IHC also relies on “location preference and periodic re-appearance” but with a different modeling method from existing models. IHC is very simple to implement and able to reproduce statistical human mobility properties, such as inter-contact time, contact duration, and accurate meaningful social relationships on the granularity of pairwise. It also can predict well the protocol performance on real DTNs. Based on the analysis of human mobility patterns and the statistical data of real traces, IHC chooses to ignore the spatial human mobility characteristics which are non-correlative to human contacts. The inherent social interaction in the IHC input parameters is node interest, such that node interest analyzing will be more facile in an IHC simulation environment.

3. Interest-Oriented Human Contacts Mobility Model

In this section, we propose interest-oriented human contacts mobility model. We introduce the human mobility characteristics that inspire our work and describe the model in detail, followed with a similarity analysis of node interest based on IHC and two methods to generate input parameters based on the social interaction matrix of target scenarios.

3.1. Design Principle

We observe that people prefer to visit a few locations and spend plenty of time staying at such locations. In other words, a few locations bring more attractions to people. In this paper, such locations are called hotspots. In real-life scenarios, hotspots are the locations related to people’s interests, for example, the locations where we work, study, have meals or do sports. Usually, people spend a lot of time at some of the hotspots (such as work or study) and less time at others (such as having lunch or doing sports).

As people spend the majority of their time at hotspots, they spend little time on the journey. Besides, the vehicle people choose to accomplish the journey is strongly dependent on the distance of the next destination. For example, people prefer to walk to an adjacent destination, ride to a farther one and drive to a much farther one.

________________________

_Exercises to complete_:
(1) Based on the mobility model text, say whether each statement agrees with it. Answer yes or no, and quote the words that decide it.
(a) IHC leaves out spatial mobility characteristics that are non-correlative to human contacts.
(b) People spend most of their time on the journey between hotspots.
(c) The inherent social interaction in the IHC input parameters is node location.
(2) Answer these questions from the mobility model text:
(a) What name does the paper give to the few locations people prefer to visit?
(b) How do people prefer to reach an adjacent destination?
(c) Besides inter-contact time, what contact-related property does IHC reproduce?
None of the material is needed here.

________________________

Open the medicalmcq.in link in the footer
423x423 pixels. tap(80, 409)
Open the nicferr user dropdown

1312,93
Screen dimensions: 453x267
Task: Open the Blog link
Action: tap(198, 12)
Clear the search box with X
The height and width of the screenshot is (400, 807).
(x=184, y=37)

________________________

_Answers_:
(1)
(a) Yes: "IHC chooses to ignore the spatial human mobility characteristics which are non-correlative to human contacts"
(b) No: "As people spend the majority of their time at hotspots, they spend little time on the journey."
(c) No: "The inherent social interaction in the IHC input parameters is node interest"

(2)
(a) Hotspots
(b) By walking
(c) Contact duration